Ugh. 2017 was tough for online video.

Demonetization, advertiser boycotts, wrenching algorithm changes, data-sharing scandals, Congressional and E.U. Parliament inquiries, and so much else have repeatedly wrenched the industry the past year. I’ve heard repeatedly from influencers whose online income has been sharply reduced by the changes.

It’s been so bad, VidCon actually titled one panel “Why 2017 sucked for online video (and how to make the next 12 months better).” It features big video production and management companies Studio71, Group Nine, and Fullscreen. Plenty of other panels will look at headache areas such as brand-influencer relationships, brand safety and fake followers.

Expect to see plenty more brands this year as Madison Avenue has discovered the opportunities the show presents to connect directly with some of its most important and influential audiences of customers and future customers.

The business also has fractured significantly, as more and more platforms emerge as viable alternatives to the Facebook-Google Duopoly.

YouTube is looking more like TV. TV is looking more and more like online video. And there are are a LOT more players.

“It’s a lot more than YouTube these days,” Louderback said. “Now we’ve got all these places building their own social infrastructures. In many instances, we’re just starting to see what you can do with video. YouTube is looking more like TV. TV is looking more and more like online video.”

Perhaps this year’s most unexpected newcomer is LinkedIn, subject of several panels. Almost exactly two years ago, Microsoft bought the business-oriented social-media site for an eye-popping $26.2 billion. After last year’s show, LinkedIn finally launched native-video capabilities. Now it has actual influencers, posting LinkedIn-specific videos, and they’re building actually followings.

Amazon’s Twitch, while hardly a newcomer, is booming, dominating the live-streaming game sector just as esports and Fortnite burst into mainstream pop culture. Twitch’s new power was evidenced by its omnipresence at last week’s giant E3 video game conference. The company now draws an average 15 million daily users, watching the work of 2.2 million streamcasters.
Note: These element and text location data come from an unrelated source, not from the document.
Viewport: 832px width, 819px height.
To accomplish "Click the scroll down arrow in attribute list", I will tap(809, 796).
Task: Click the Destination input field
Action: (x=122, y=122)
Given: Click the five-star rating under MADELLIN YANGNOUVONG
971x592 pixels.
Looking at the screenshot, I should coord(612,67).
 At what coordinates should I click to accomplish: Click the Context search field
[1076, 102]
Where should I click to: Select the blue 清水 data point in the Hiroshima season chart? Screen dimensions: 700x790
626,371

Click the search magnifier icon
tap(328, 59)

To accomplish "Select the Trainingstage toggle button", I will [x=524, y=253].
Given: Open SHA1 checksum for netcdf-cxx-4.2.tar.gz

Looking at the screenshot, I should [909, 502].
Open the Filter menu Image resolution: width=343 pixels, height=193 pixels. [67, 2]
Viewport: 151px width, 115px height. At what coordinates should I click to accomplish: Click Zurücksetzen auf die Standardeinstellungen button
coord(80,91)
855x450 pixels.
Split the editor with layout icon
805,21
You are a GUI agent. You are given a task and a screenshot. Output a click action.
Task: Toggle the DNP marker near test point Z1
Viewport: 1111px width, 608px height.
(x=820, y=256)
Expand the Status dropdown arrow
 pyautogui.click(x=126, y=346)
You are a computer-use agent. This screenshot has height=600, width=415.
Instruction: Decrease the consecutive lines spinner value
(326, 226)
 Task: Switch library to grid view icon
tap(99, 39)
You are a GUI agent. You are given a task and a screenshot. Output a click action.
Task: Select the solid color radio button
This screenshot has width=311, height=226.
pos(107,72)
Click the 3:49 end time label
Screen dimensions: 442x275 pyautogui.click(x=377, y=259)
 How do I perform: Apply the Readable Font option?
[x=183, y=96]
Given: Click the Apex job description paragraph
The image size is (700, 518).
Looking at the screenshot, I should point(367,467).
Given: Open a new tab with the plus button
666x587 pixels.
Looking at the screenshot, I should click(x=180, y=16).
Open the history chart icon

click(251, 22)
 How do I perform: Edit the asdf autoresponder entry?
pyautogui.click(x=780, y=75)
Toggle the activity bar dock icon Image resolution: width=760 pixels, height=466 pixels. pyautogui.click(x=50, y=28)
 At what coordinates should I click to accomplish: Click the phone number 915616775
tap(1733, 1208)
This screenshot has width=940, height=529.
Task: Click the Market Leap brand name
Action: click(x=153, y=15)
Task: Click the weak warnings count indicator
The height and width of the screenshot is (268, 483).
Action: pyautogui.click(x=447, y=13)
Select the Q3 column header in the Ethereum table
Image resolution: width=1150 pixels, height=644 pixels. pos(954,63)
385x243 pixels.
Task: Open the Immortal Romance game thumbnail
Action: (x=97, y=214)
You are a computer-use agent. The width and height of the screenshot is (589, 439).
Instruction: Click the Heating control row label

Other contenders these days include powerhouse Instagram, a reviving Twitter, Snap, Pinterest, and Musical.ly, which will all get a turn in the VidCon spotlight. Another seemingly out-of-nowhere platform, business-news site Cheddar, will broadcast live from the main stage.

Online video is global. And so, too, will be VidCon.

Separate from the Anaheim show, expect one other big VidCon shift this year, to a truly global operation matching Viacom’s own much broader reach. At last year’s show, the Green Brothers announced VidCon’s first overseas events, in Amsterdam and Australia. Both proved successful, but Amsterdam in particular was a complicated learning experience.

“We went to Amsterdam thinking we would do a pan-European event,” Louderback said. “The industry there is pan-European, but the fans and the creators are very specific to their countries. We did a great job on the industry and creator side, but on the fan side, it was a bit challenging.”

Expect the next European VidCon to be in London, where Viacom’s European operations are based, Louderback said. Other European countries may see more focused, smaller events in the future. In the meantime, expect to see shows in Asia and South America, and possibly other major business and tech centers.

And when that happens, we’ll really see some changes in this crazy thing called VidCon as it tries to keep pace with an increasingly global online-video industry. It’s a long way from that Los Angeles hotel ballroom.